What is expected —
The answer must consist of every line from the data that holds "summer".

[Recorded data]
= Beginning of Section =

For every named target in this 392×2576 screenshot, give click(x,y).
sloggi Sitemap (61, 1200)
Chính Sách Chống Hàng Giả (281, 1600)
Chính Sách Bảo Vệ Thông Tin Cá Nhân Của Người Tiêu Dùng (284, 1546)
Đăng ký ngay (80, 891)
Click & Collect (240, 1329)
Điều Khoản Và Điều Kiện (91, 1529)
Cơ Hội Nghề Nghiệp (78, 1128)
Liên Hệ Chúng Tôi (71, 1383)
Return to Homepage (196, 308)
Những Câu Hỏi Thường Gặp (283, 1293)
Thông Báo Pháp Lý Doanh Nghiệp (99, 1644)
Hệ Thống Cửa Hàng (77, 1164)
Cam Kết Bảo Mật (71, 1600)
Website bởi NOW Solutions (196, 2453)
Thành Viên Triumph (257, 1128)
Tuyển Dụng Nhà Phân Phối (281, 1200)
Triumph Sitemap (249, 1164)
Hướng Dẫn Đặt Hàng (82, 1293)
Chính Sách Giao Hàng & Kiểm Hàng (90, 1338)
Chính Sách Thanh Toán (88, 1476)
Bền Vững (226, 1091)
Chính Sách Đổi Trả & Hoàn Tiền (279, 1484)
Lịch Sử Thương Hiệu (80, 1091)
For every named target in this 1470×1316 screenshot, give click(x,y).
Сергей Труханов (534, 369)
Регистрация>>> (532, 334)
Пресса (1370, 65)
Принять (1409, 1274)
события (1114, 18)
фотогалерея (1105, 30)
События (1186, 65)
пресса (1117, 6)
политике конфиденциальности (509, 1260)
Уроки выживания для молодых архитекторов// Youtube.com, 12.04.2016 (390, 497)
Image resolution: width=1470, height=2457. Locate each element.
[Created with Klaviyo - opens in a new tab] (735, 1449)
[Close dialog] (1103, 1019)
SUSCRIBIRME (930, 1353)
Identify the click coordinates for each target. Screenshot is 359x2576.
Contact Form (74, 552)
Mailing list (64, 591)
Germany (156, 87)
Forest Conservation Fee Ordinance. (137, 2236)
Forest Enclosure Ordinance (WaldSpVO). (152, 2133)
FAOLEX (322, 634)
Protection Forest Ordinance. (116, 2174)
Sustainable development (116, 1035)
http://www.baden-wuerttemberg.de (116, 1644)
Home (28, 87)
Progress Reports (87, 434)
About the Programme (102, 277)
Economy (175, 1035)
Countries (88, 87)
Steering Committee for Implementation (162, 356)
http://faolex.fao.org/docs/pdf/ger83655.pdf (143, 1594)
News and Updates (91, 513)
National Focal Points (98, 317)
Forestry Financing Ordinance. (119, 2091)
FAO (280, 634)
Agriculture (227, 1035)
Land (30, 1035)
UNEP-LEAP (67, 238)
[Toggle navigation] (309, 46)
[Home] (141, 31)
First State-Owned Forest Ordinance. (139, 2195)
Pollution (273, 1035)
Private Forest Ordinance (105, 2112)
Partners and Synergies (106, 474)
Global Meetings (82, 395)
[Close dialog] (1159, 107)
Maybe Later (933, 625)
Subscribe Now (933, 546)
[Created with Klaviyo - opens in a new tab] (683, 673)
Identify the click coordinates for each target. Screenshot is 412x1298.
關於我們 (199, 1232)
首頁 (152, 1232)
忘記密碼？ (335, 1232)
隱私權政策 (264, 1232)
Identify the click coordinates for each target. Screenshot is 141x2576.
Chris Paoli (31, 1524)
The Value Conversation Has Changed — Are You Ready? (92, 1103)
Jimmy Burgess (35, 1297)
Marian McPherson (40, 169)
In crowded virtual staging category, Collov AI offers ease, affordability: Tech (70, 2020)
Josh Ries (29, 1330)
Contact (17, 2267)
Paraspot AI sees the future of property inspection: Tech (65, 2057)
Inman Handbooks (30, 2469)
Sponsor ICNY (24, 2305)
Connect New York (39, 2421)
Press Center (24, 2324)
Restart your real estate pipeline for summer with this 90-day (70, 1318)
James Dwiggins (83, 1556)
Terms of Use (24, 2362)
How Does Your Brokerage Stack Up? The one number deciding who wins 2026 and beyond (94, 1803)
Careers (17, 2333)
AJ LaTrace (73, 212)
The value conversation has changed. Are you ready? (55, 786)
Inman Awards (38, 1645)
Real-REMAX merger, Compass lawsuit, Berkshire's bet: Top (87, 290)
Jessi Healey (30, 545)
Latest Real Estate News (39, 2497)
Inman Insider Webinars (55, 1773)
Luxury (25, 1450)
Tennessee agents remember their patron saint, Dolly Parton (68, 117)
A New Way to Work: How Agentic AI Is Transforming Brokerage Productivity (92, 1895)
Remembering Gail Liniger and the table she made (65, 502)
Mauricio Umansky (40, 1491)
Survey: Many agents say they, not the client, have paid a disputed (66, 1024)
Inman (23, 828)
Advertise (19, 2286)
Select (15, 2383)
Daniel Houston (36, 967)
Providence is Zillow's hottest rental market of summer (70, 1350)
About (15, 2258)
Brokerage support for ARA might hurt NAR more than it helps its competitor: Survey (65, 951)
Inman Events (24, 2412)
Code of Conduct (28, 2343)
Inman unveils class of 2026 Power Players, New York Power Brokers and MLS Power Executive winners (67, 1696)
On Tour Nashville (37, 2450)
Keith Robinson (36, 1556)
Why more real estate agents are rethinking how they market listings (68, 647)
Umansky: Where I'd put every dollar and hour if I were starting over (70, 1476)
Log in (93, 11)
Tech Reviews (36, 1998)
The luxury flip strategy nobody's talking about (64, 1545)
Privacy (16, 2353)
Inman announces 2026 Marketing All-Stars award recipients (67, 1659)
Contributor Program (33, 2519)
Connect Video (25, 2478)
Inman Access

= End of Section =

Answer for this exercise —
Restart your real estate pipeline for summer with this 90-day (70, 1318)
Providence is Zillow's hottest rental market of summer (70, 1350)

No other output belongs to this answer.